Have you heard the new Iggy Pop album? Full disclosure; Jamie Saft’s Loneliness Road – streaming at Spotify – is the closest thing to a new Iggy Pop record that you’ll hear until Iggy makes his next one.

And what could be more perfect for Halloween than Iggy’s weathered, sepulchral croon?

Saft set out to make an elegant piano trio album with the formidable rhythm section of acoustic bass guitarist Steve Swallow and drummer Bobby Previte. They sent three tracks to Iggy, who improvised lyrics and did all the lead vocals in a single take. The result is as fresh as anything the Stooges’ frontman has done in decades.

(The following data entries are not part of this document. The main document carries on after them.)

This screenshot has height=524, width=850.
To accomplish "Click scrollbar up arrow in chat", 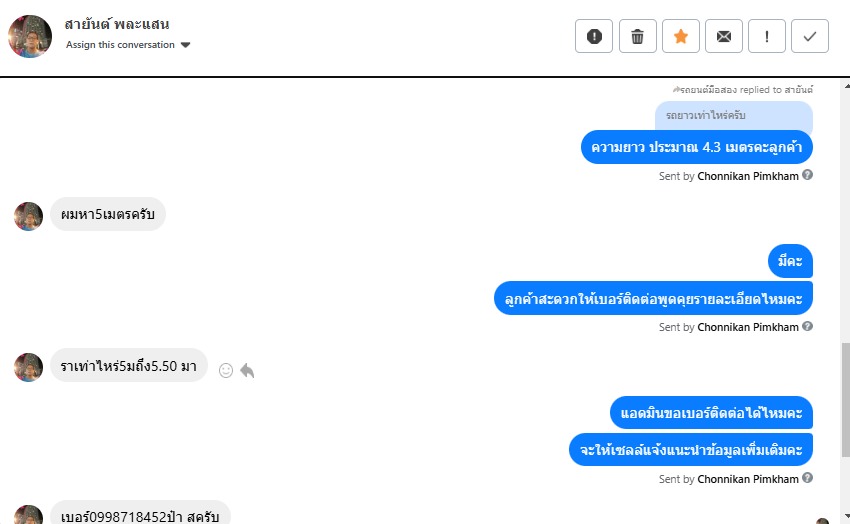I will pos(846,85).
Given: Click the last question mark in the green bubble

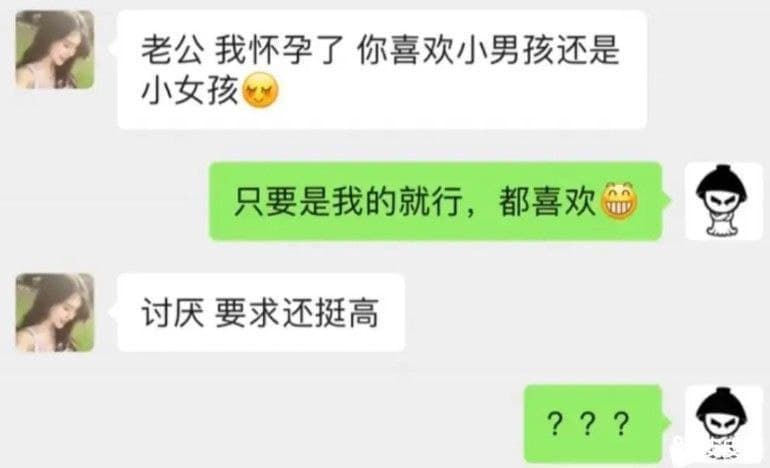Looking at the screenshot, I should [621, 424].
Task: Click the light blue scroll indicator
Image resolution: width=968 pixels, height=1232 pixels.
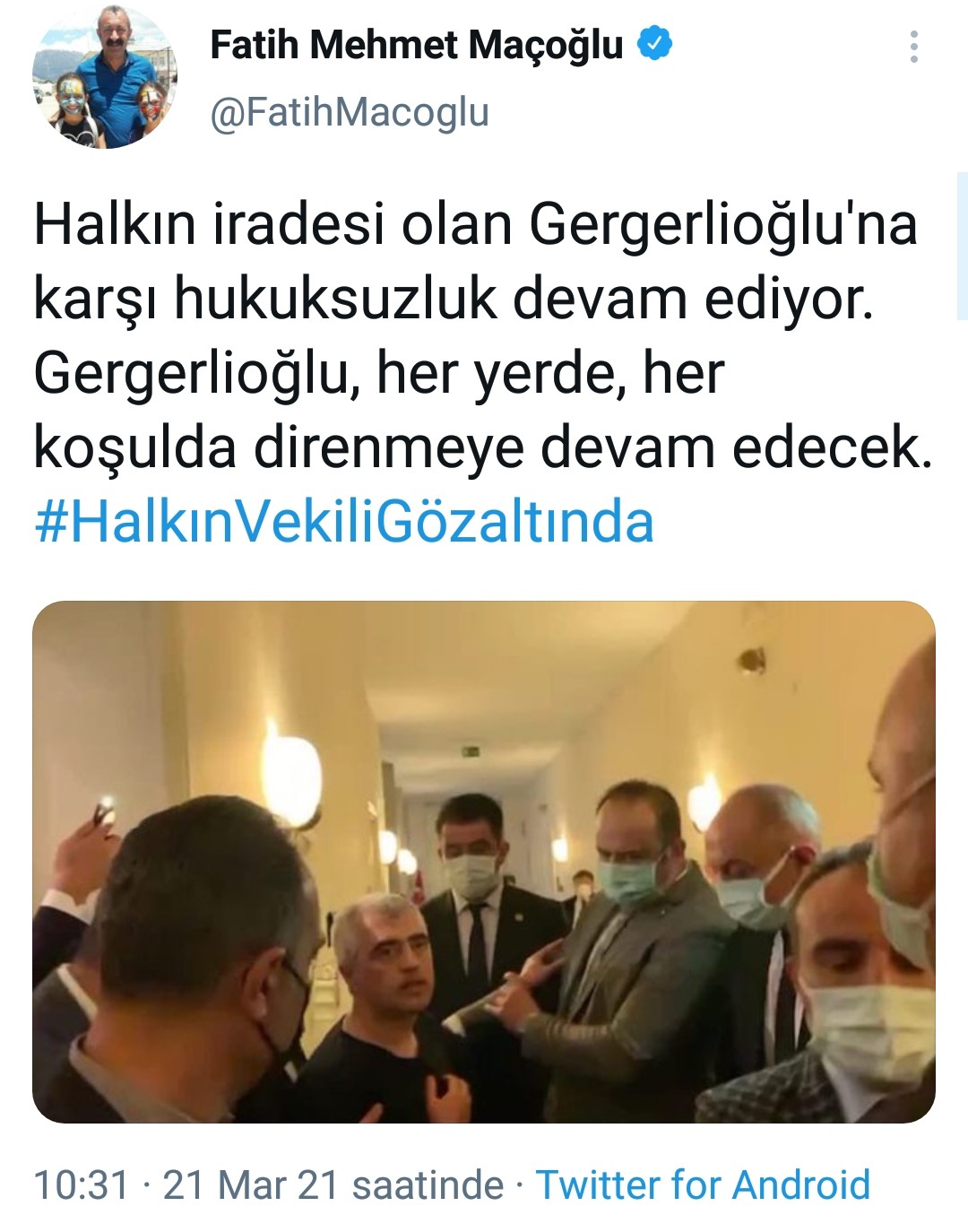Action: tap(962, 246)
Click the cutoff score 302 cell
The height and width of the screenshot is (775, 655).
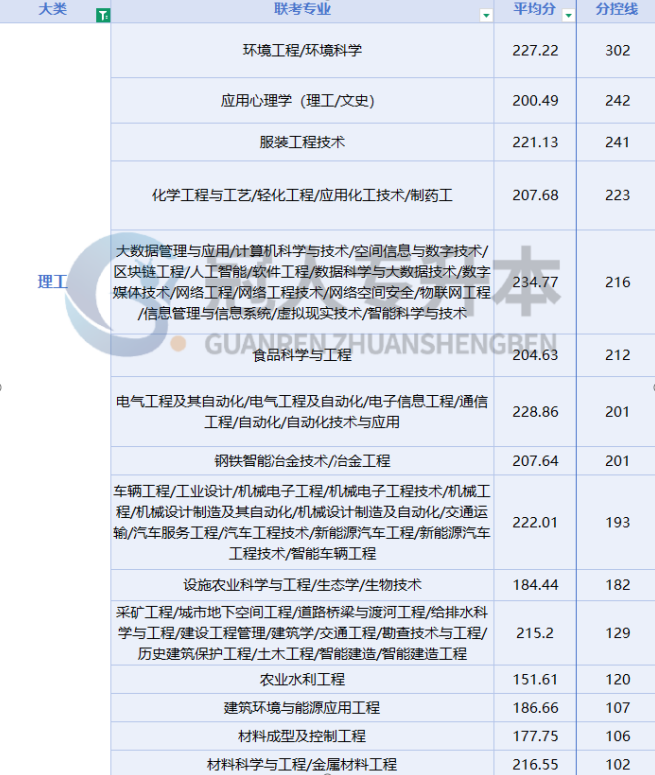[x=617, y=50]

The first number is Don’t Lose Yourself, a bluesy, One for My Baby-style nocturnal ballad that strolls along with a nifty implied triplet groove. “When it’s Halloween in your mind, fight them with crime…we’re racing with death, baby…” Iggy intones.

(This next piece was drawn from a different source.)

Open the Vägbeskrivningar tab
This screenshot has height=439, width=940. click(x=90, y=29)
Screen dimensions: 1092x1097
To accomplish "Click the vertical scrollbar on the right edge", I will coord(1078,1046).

He goes way up the scale over Saft’s slow, brooding, latin-tinged swing on the title cut. You have to wait til after Saft’s darkly blues and gospel-infused crescendos for the best part, where Swallow rises briefly for a solo and Iggy talks about being at “The corner of Desperate Avenue and Loneliness Road.”

The third track is Everyday, another moody, bluesy one that Swallow introduces with a plaintive solo; Iggy makes it a sobering ballad. “My love is not a book of jive,” he asserts.

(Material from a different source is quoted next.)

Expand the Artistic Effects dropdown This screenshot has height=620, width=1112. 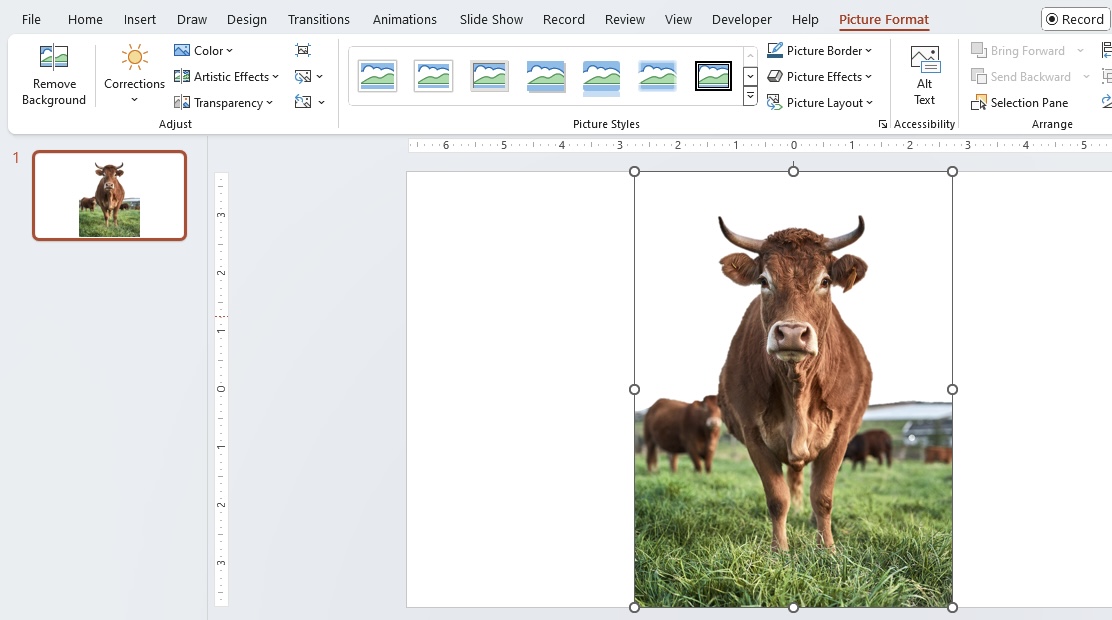[x=226, y=77]
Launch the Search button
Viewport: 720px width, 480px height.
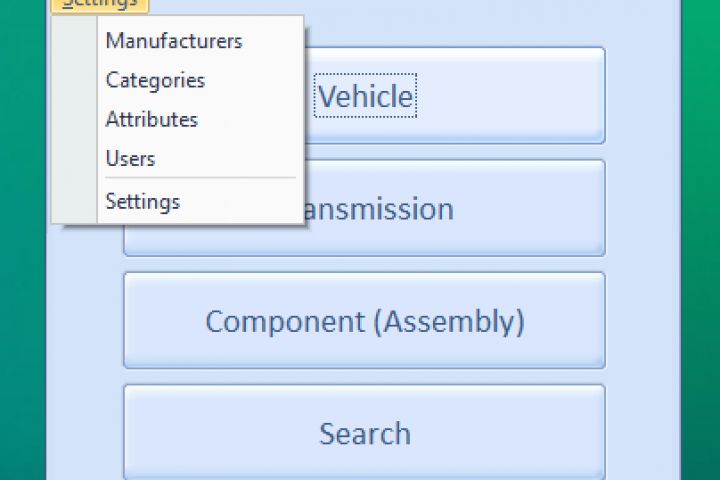(364, 433)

Obviously, if you’re working with an icon, your instrumentals without him are bound to be upstaged – but Saft’s night themes are vivid and inspired. The music is less about tradeoffs or interplay than intense focus. Saft, a multi-instrumentalist and member of John Zorn’s inner circle, is better known as an organist with a torrential attack, and there are a lot of places here where his chordal approach reflects that.

The opening number, Ten Nights, features darkly, latin-inflected block chords underpinning jaunty righthand flourishes while Swallow dances and Previte takes a triumphantly stormy tangent with his cymbals. In Little Harbor, Previte hints artfully and sparely at a clave as Swallow vamps uneasily and Saft slowly expands on a starry soul theme.

Bookmaking is as darkly spacious and suspenseful as anybody taking shady bets could want, an atmosphere that Saft revisits later in Nainsook. By contrast, Henbane is the closest thing to a straight-up swing tune here, Previte having a great time chewing the scenery, Saft spicing his ripples and glissandos with the occasional eerie, lingering accent.

There’s also Pinkus, a slow, austere, Summertimey blues ballad; The Barrier, which echoes a few things famously appropriated by Coltrane; Unclouded Moon, with its gritty, percussive, rubato rumble; and Gates, a soul-jazz waltz. Beyond its jazz appeal, Iggy completists won’t want to be without this album.